Although these movies seem to trade, to a surprising extent, on a pre-special effects amateur-film corniness – is a door slowly swinging open really so scary to us these days? – this may be exactly the reason for their effectiveness. They take us back to the very inception of cinema and still photography alike in their interrogation of the relationship between visible and invisible, between what can be shown and what can only be intuited. With the proviso that whatever invisibility a film thinks it is exploring (like evil ghosts) may only be a symptom for other, equally unseeable or unacknowledgeable stresses and forces.

 

In this new mode of cinema, the decisive step from clinical to critical (to borrow terms from philosopher Gilles Deleuze) is provided by Michael Haneke’s much-debated Caché (Hidden, 2005). Its plot hinges on the secretly-filmed videotapes – of domestic spaces exterior and interior – delivered to a progressively unraveling bourgeois couple in Paris.
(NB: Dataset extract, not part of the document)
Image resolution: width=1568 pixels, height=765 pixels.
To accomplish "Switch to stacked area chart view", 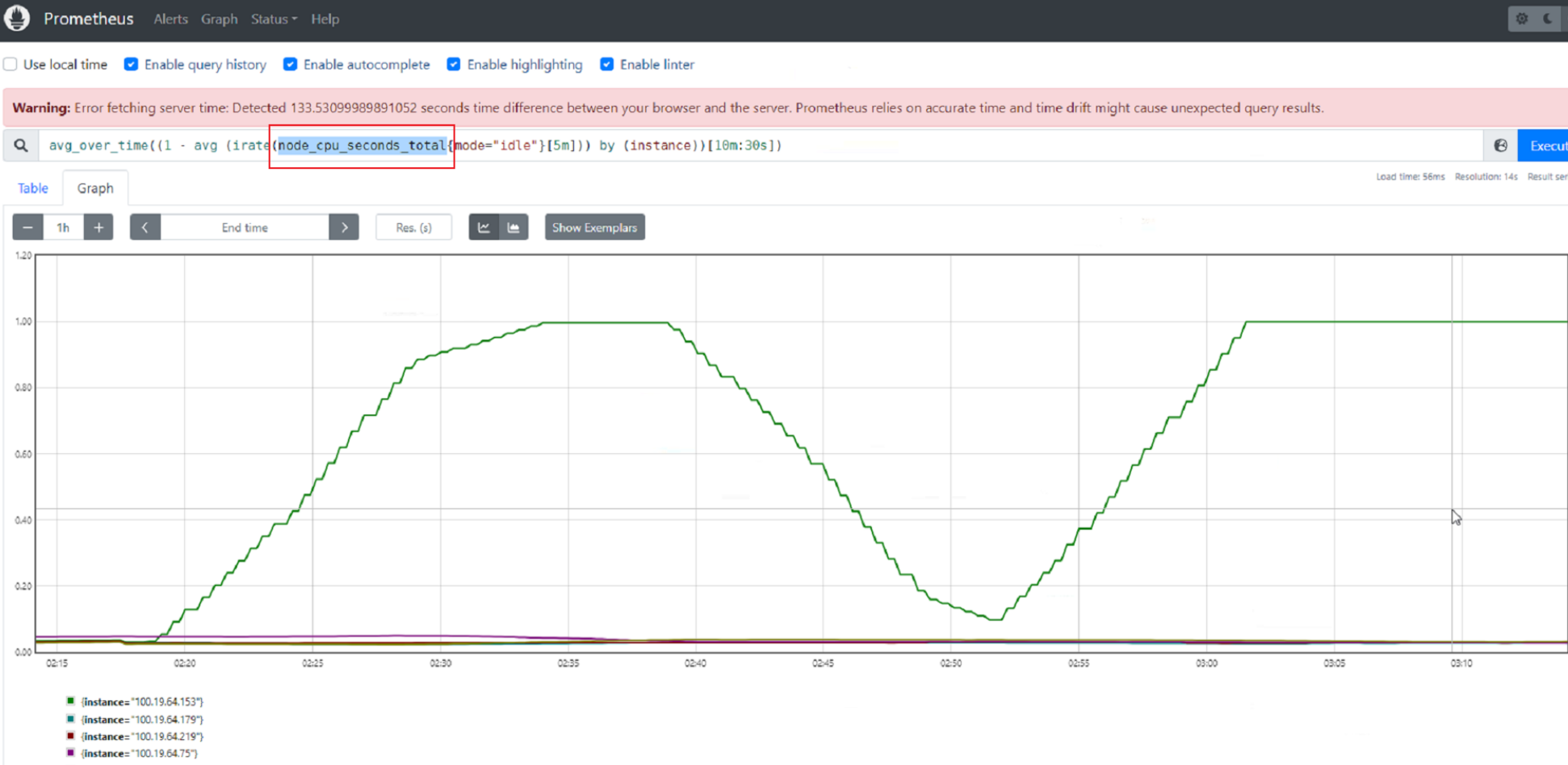I will 514,228.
These video images, banal at first (such as an everyday street scene), eventually point to hidden or repressed family secrets and national scandals, particularly the police murder of officially 40 but possibly over 200 peacefully protesting Algerians in 1961.

 

What clinches the radicality of Haneke’s cinematic proposition is, finally, the strangeness (the non-suture or lack of closure) of its surveillance-camera premise: more than any mystery of who exactly filmed these tapes, it is the impossible logic of where the cameras could have been located that undermines every certainty we may grasp at as viewers. The explanatory reverse shot that could conclude this enigma – even when it is apparently, calmly presented to us – forbids our tying up and making complete sense of it.

 

Moreover, this anti-logic of uncertainty spreads from the film’s clearly marked spy-footage to Haneke’s own long-take, distant, static frames narrating the larger story – as in the final image that shows but does not underline, amidst the chaos of everyday flux, its clues, speculations and hypotheses.

 

Caché does not simply “bare the device” in old-fashioned, Brechtian terms – if simply being aware of the camera’s presence was revolutionary, Paranormal Activity and its commercial kin would have changed world-consciousness by now. Rather, Haneke consistently interrogates and successively undermines the status of its unfolding recorded images and sounds, thus tackling the problem of what is visible – and what portion of the visible we are willing to acknowledge, ultimately, as real.

 

Postscript: For further development of these ideas, see my 2013/2017 essay “Frame” in Elena Gorfinkel & Tami Williams (eds), Global Cinema Networks (New Jersey: Rutgers University Press, 2018), pp. 37-52.